---------- Fragment dokumentu ----------

Powitalnia - Przywitanie
Kazik - Nie 01 Kwi, 2012 05:36 Temat postu: Przywitanie Witam i pozdrawiam wszystkich.
Nie piję 25 dni. Czasami mnie "szarpie". Szukam wsparcia w wytrwaniu.
Na tym forum znajduję je.
Aktualnie szacuję swoje straty zdrowotne, (a są). Próbuję ocenić czas potrzebny do powrotu do formy, i do normalnych treningów biegowych, które przerwałem ok. 12.2010.
Czy ktoś to przerabiał ? Chętnie wymienię doświadczenia.
Moja walka przebiega oczywiście nie tylko na tym froncie
głęboka otchłań - Nie 01 Kwi, 2012 05:46
Witaj Kazik, z tej strony Anka .

---------- Pozycje zbioru danych ----------

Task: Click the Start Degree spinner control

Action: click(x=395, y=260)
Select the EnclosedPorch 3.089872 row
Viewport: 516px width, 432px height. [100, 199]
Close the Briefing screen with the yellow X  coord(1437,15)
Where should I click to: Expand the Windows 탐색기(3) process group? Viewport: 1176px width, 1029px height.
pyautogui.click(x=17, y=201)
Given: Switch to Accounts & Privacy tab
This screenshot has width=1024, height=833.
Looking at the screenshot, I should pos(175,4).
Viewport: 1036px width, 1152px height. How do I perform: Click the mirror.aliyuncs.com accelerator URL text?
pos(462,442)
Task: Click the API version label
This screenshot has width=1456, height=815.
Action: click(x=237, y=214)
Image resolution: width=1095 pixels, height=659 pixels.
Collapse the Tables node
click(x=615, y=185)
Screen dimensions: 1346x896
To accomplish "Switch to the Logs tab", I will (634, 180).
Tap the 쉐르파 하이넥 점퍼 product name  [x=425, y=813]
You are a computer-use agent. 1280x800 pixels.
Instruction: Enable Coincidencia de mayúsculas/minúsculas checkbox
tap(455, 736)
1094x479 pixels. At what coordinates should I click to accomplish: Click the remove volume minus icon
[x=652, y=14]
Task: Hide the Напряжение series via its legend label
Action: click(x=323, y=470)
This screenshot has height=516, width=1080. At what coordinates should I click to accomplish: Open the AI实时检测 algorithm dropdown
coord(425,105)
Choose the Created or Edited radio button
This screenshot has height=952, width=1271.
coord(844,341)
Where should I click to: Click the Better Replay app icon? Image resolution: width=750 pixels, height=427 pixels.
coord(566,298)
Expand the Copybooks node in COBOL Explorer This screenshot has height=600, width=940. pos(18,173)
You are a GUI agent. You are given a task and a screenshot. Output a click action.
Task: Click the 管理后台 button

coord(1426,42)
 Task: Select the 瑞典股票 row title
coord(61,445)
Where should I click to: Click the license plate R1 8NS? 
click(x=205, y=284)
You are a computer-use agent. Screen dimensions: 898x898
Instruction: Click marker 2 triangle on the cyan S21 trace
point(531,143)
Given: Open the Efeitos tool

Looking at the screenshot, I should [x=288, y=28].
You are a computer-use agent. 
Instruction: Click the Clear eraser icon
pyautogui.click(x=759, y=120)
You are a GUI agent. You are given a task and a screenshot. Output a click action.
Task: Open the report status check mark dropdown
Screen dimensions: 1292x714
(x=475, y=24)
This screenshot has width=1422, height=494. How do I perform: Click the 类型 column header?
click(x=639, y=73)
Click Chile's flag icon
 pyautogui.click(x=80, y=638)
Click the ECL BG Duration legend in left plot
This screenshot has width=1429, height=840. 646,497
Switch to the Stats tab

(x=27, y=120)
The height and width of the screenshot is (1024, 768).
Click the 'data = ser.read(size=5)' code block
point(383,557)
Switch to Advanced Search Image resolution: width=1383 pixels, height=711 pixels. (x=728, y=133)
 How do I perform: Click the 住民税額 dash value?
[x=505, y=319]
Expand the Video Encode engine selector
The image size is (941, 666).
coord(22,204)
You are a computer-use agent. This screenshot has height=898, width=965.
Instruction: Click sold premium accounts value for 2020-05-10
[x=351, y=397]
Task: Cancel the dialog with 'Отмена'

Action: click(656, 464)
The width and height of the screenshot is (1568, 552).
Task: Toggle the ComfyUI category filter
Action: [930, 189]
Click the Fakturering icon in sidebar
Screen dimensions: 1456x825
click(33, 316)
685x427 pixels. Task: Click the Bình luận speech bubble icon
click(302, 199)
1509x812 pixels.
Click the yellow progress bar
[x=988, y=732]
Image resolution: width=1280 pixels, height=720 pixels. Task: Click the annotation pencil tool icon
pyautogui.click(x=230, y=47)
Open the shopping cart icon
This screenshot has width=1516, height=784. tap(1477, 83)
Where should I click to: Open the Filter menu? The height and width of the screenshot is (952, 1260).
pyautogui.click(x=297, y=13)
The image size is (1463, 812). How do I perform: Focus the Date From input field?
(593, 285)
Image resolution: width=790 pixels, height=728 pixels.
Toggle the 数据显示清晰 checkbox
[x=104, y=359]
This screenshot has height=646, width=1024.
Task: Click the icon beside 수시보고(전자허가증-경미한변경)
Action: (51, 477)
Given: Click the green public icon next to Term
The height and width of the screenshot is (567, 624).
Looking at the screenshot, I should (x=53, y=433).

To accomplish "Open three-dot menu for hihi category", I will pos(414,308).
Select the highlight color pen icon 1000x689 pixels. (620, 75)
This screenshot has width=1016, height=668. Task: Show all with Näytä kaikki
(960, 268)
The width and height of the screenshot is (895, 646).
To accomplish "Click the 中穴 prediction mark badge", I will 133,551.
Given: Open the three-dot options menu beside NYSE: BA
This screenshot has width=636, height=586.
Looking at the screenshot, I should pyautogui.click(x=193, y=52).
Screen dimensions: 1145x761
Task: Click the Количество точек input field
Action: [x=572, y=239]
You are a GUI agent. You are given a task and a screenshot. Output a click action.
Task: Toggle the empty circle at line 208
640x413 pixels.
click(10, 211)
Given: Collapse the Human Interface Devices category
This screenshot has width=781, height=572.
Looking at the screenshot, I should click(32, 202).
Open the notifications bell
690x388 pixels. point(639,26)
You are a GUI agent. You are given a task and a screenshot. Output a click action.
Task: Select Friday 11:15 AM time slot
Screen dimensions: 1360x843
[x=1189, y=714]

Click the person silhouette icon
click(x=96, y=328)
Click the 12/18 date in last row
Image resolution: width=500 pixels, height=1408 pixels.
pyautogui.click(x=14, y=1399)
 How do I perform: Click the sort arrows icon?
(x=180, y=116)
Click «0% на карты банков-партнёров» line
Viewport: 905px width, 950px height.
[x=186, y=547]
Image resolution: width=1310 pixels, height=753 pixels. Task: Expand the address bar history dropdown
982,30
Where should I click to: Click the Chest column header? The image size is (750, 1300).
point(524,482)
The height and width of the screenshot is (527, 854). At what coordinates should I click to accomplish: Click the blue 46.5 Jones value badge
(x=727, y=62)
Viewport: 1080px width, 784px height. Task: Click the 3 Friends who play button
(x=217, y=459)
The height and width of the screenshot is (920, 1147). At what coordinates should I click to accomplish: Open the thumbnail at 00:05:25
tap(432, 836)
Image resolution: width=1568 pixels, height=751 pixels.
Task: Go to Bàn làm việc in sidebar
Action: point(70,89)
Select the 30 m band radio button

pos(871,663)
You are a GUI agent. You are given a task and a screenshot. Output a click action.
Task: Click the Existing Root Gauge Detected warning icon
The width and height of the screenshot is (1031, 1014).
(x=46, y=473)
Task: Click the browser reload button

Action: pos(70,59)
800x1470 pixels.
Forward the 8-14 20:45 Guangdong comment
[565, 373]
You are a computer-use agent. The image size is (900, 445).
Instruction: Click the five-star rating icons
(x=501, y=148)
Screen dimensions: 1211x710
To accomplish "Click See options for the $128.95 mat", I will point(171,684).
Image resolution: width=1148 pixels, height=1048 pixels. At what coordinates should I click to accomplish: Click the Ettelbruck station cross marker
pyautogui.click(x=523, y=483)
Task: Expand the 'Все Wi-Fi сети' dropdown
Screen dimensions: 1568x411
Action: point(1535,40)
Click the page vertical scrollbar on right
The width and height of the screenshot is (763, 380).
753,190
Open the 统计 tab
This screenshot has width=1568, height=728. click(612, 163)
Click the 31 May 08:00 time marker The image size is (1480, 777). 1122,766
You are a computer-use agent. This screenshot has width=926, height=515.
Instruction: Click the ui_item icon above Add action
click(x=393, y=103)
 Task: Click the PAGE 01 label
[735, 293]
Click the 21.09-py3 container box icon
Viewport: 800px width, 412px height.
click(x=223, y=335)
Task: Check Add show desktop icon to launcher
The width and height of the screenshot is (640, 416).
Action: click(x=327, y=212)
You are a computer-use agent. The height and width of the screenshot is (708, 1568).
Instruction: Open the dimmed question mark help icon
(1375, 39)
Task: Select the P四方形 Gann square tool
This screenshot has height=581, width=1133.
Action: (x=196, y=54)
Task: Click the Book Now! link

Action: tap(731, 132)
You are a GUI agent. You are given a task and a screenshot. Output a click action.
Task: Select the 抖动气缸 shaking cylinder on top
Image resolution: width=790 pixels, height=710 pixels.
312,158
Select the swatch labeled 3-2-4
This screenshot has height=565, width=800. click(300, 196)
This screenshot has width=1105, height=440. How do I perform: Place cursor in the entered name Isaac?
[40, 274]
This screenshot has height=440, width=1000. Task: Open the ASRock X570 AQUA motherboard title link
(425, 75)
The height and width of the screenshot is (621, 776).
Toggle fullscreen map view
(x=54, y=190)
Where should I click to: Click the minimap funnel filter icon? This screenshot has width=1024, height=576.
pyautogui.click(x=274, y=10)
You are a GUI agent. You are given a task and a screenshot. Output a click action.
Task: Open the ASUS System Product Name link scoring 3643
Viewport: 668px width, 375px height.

----------

Praca z materiałem.
1. Proszę przepisać bez zmian tę część fragmentu dokumentu, która rozpoczyna się słowami zawierającymi "Aktualnie szacuję swoje", a kończy słowami "Chętnie wymienię doświadczenia.".
2. Proszę zwięźlej ująć akapit fragmentu dokumentu zaczynający się od słów „Aktualnie szacuję swoje straty zdrowotne”, zachowując jego główne fakty.

Odpowiedzi do ćwiczenia.
1.
Aktualnie szacuję swoje straty zdrowotne, (a są). Próbuję ocenić czas potrzebny do powrotu do formy, i do normalnych treningów biegowych, które przerwałem ok. 12.2010.
Czy ktoś to przerabiał ? Chętnie wymienię doświadczenia.

2. Szacuję swoje straty zdrowotne oraz czas potrzebny na powrót do formy i do normalnych treningów biegowych, przerwanych ok. 12.2010.